What you have to do: Could you repeat the data word for word while skipping the pictures?

Data extracted from a collection

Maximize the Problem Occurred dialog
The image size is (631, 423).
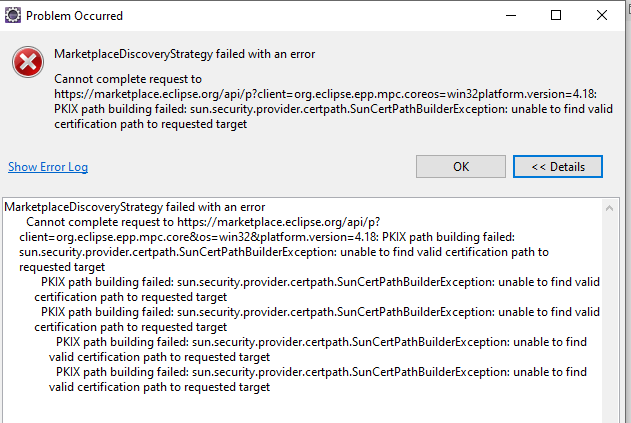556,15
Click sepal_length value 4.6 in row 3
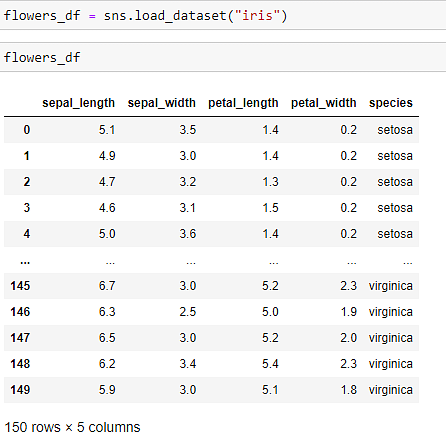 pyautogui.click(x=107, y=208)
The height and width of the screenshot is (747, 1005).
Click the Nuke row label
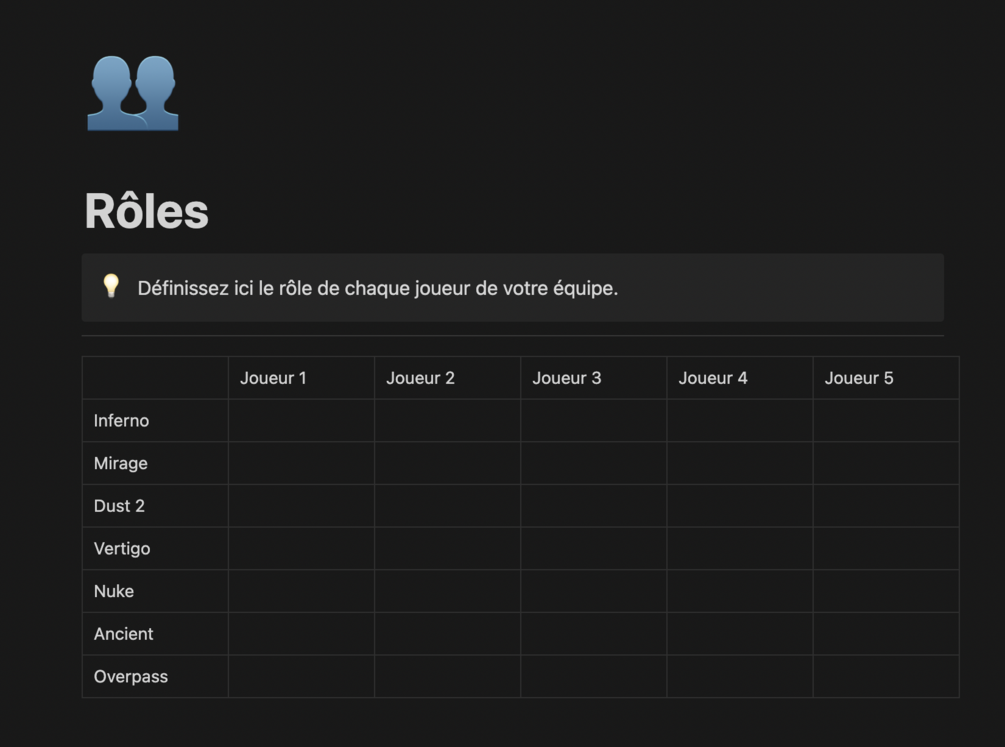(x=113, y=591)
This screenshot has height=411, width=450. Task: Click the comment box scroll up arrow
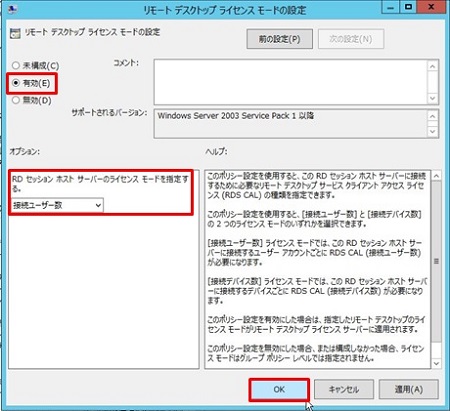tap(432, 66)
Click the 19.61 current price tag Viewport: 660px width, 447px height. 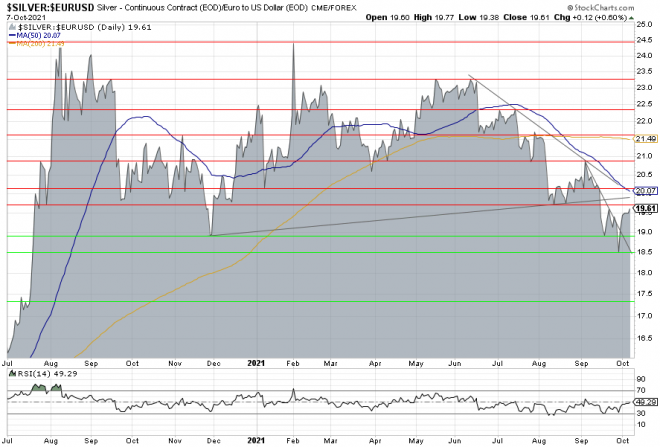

Your solution:
Maximize the Problem Occurred dialog
The image size is (631, 423).
556,15
Click sepal_length value 4.6 in row 3
 pyautogui.click(x=107, y=208)
The height and width of the screenshot is (747, 1005).
Click the Nuke row label
(x=113, y=591)
This screenshot has height=411, width=450. Task: Click the comment box scroll up arrow
tap(432, 66)
Click the 19.61 current price tag Viewport: 660px width, 447px height. 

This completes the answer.